La commercialisation de technologies telles que les brûleurs à hydrogène à la capacité requise pour les industries à forte consommation d'énergie est également nécessaire. Sans cela, il n'y a pas d'analyse de rentabilité positive pour que ces industries passent à carburants à zéro émission de carbone. Lors d'un récent événement sur la décarbonisation industrielle organisé par Future Cleantech Architects, le Dr Roman Diederich, directeur général de Dirostahl, a indiqué que le passage du gaz naturel à l'hydrogène renouvelable se traduirait par une augmentation d'environ 700 à 800 euros par tonne d'acier, ce qui rendrait leurs produits non compétitifs sur un marché mondialisé.

La décarbonisation de l'industrie sidérurgique est cruciale pour garantir que l'ensemble de la chaîne de valeur de l'électricité éolienne soit à faible teneur en carbone. Le soutien des États membres au développement des infrastructures de l'hydrogène sera essentiel dans les années à venir. Cela vaut également pour les infrastructures de transport du CO2. Des politiques telles que les contrats sur le carbone pour la différence (par exemple, SDE++ aux Pays-Bas) seront essentielles pour combler le déficit de commercialisation des technologies décarbonisées et réaliser les projets de décarbonisation.

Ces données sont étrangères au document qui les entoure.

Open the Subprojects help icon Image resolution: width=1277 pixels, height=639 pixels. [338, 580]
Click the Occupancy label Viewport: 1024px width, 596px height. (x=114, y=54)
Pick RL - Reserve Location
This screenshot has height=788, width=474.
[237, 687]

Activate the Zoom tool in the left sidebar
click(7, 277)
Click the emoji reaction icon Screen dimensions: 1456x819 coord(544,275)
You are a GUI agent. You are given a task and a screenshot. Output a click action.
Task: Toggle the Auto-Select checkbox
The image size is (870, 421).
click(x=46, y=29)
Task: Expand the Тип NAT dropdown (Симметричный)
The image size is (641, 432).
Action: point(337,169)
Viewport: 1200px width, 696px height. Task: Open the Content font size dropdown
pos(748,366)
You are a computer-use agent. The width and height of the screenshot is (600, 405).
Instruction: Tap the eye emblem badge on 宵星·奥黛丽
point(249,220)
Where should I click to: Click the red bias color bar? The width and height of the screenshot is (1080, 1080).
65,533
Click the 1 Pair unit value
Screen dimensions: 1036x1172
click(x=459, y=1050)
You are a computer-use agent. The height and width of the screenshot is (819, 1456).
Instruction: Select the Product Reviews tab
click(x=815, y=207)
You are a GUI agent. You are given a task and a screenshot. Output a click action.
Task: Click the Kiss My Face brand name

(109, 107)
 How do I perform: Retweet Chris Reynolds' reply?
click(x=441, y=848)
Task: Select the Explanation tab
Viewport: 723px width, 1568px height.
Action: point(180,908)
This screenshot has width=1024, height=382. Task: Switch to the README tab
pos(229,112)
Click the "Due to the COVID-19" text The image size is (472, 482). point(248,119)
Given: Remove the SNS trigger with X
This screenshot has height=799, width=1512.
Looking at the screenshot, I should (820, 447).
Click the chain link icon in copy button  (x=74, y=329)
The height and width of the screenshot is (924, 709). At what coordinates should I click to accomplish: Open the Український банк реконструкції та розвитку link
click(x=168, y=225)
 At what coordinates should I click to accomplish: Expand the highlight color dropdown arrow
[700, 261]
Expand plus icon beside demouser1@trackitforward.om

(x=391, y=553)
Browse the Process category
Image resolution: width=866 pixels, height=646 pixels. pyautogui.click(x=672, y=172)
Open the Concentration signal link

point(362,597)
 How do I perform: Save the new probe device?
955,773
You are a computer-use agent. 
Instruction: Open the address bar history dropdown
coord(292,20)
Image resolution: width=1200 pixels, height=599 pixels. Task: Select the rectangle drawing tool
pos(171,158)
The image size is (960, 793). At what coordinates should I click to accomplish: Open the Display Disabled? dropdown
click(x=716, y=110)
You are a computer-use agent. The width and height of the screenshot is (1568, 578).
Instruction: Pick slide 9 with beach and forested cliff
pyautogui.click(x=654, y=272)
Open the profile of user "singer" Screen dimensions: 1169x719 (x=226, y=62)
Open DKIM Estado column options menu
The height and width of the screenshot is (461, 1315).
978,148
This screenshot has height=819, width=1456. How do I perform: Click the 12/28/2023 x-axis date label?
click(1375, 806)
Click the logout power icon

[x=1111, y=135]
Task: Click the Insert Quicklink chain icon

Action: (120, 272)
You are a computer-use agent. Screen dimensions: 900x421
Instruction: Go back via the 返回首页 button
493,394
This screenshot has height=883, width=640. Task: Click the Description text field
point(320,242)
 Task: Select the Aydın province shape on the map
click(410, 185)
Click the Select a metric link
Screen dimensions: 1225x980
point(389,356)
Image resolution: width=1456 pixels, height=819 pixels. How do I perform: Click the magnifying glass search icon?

La nouvelle nouvelle encourageante est que le nouvel accord de coalition allemand a reconnu la nécessité d'un cadre de soutien pour permettre la transition vers une industrie climatiquement neutre, la création de marchés pilotes et la nécessité de prix de l'électricité compétitifs pour l'industrie.  

Une autre pièce du puzzle de la décarbonisation sera en place lorsque les éoliennes géantes qui produisent une partie de l'électricité renouvelable de l'Europe seront fabriquées avec de l'acier à faible teneur en carbone ou renouvelable. La longue histoire de l'Europe avec les moulins à vent sera portée à un niveau tel qu'elle pourra exploiter la puissance du vent d'une manière véritablement durable.